> _Records supplied_

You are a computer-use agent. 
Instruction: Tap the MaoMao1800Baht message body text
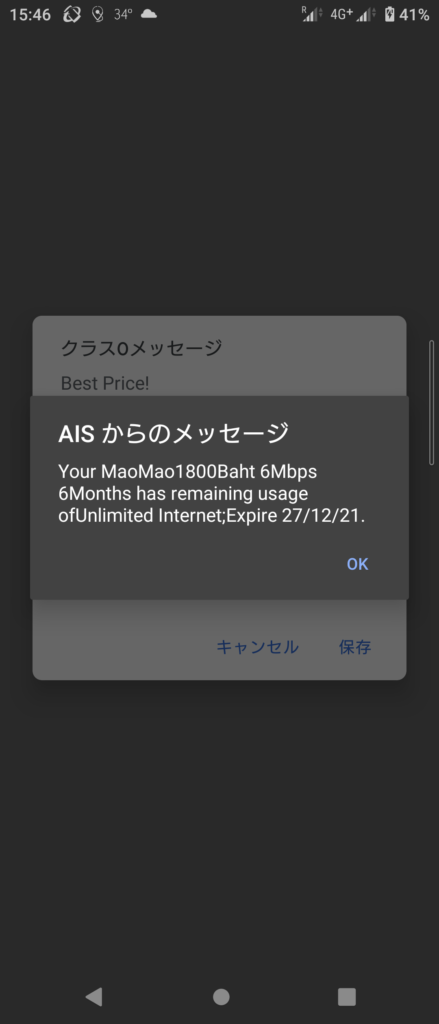212,494
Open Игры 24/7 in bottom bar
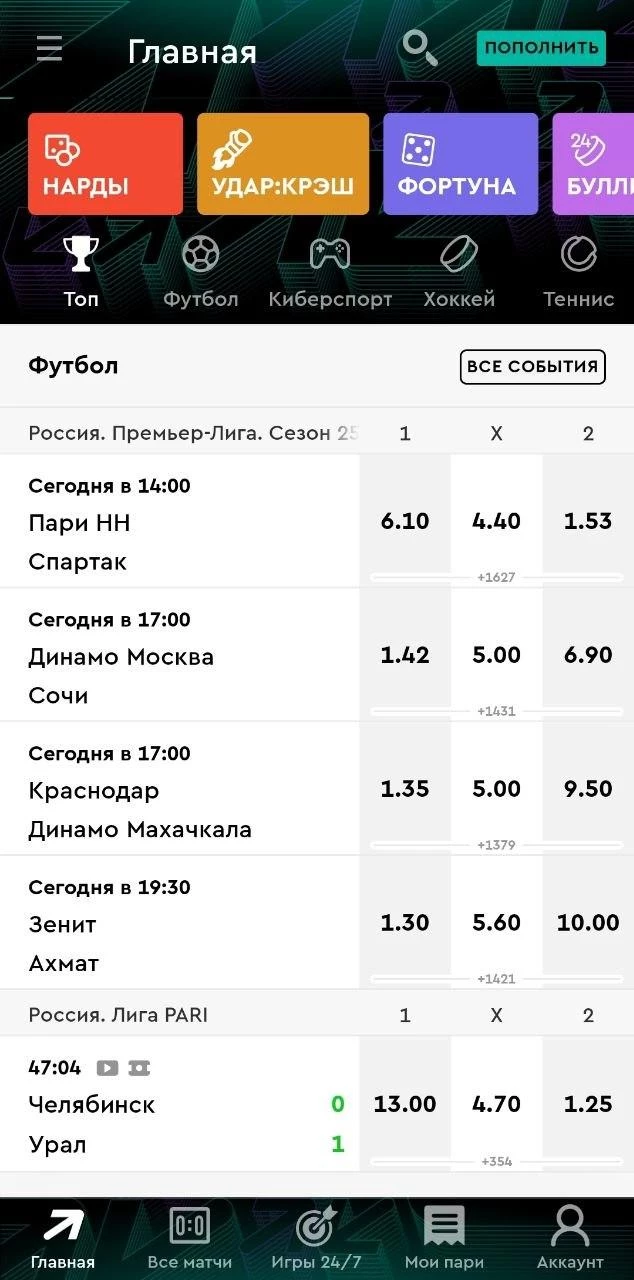Screen dimensions: 634x1280 (316, 1238)
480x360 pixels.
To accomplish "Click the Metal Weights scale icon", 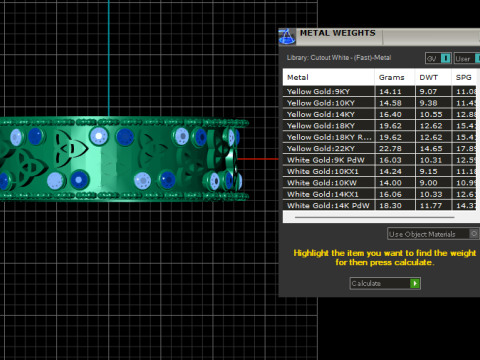I will coord(287,36).
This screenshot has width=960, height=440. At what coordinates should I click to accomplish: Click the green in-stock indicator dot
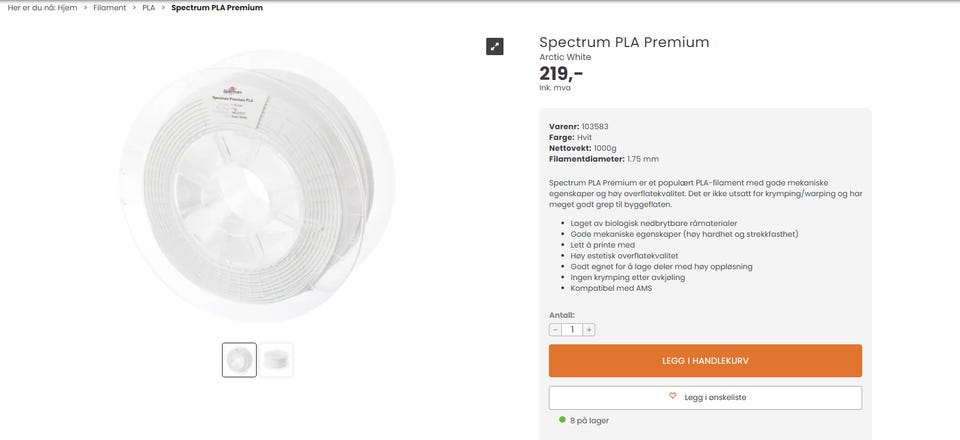[562, 420]
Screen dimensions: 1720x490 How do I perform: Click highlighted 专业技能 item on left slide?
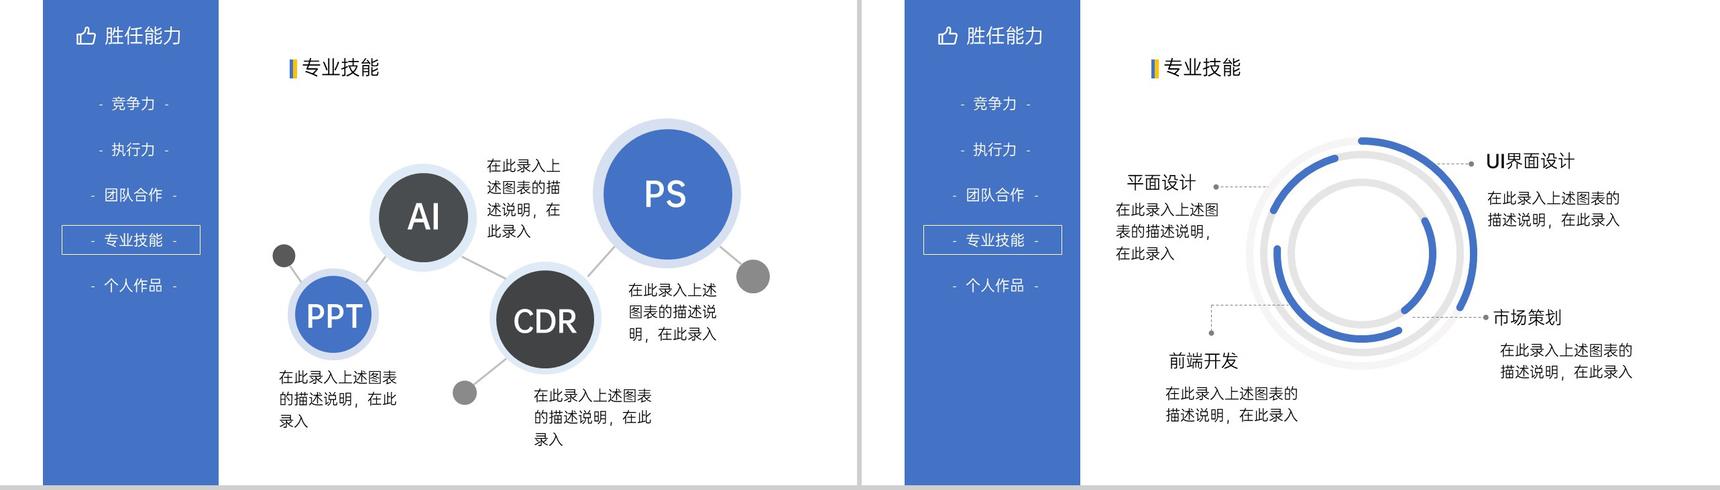coord(131,240)
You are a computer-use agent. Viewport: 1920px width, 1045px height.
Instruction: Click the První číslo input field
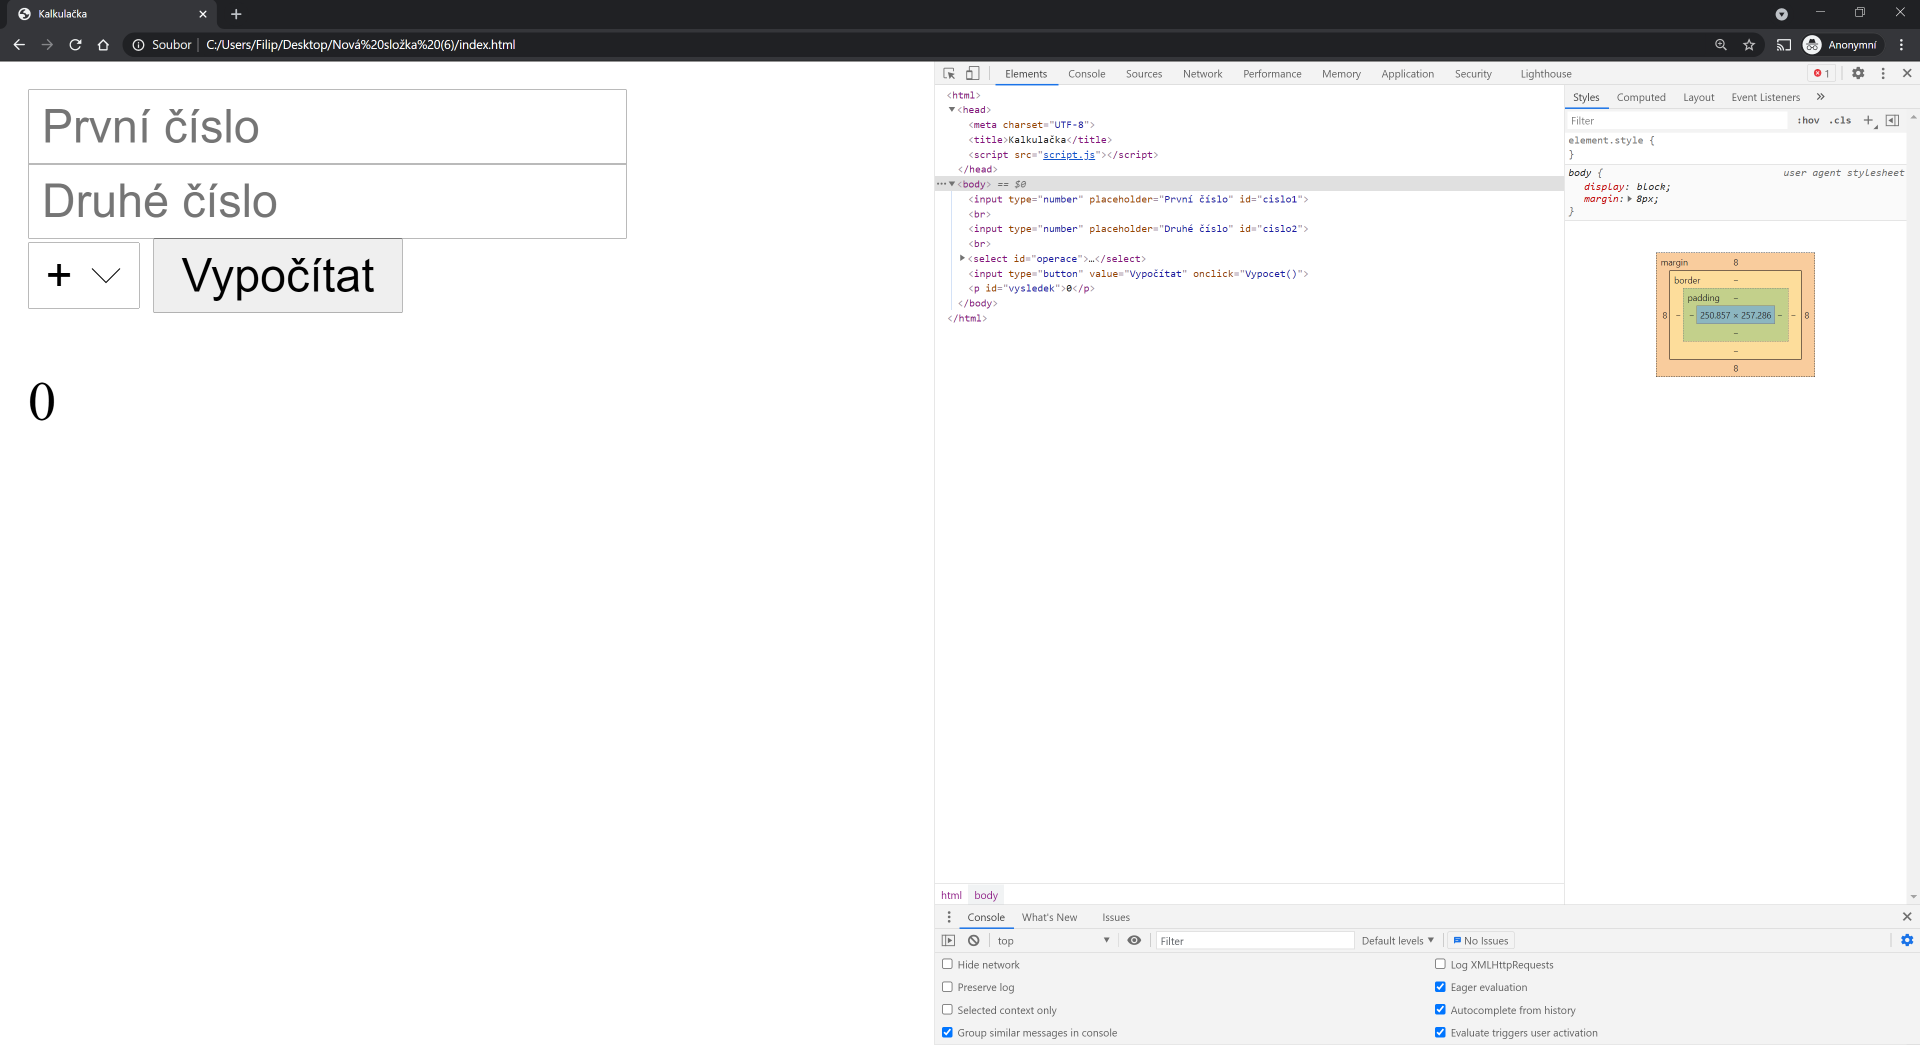point(327,127)
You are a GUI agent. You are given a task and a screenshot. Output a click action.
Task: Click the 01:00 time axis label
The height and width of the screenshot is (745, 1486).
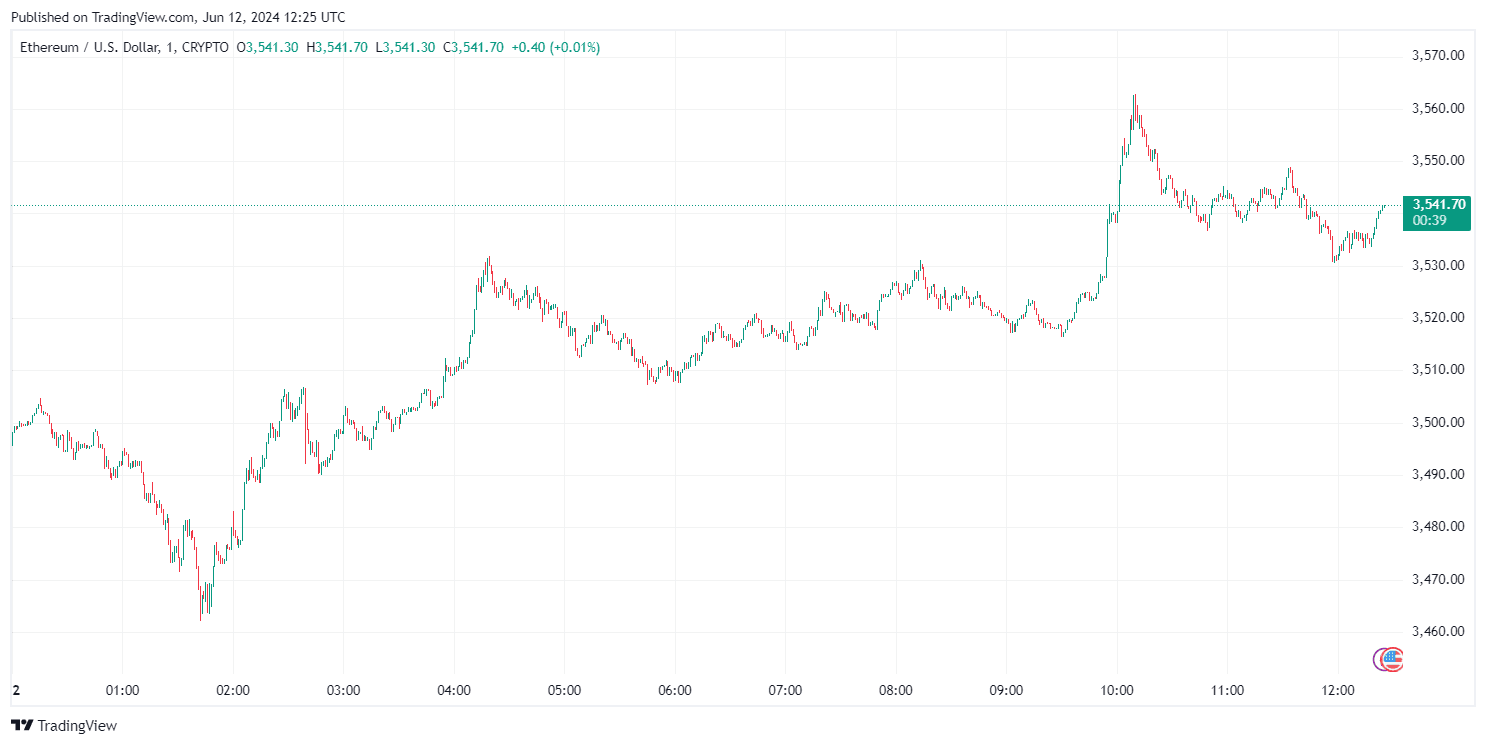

> _Directions_
Using the material above, state how many lines carry the word "agent", giving the number alone.

> _Response box_
3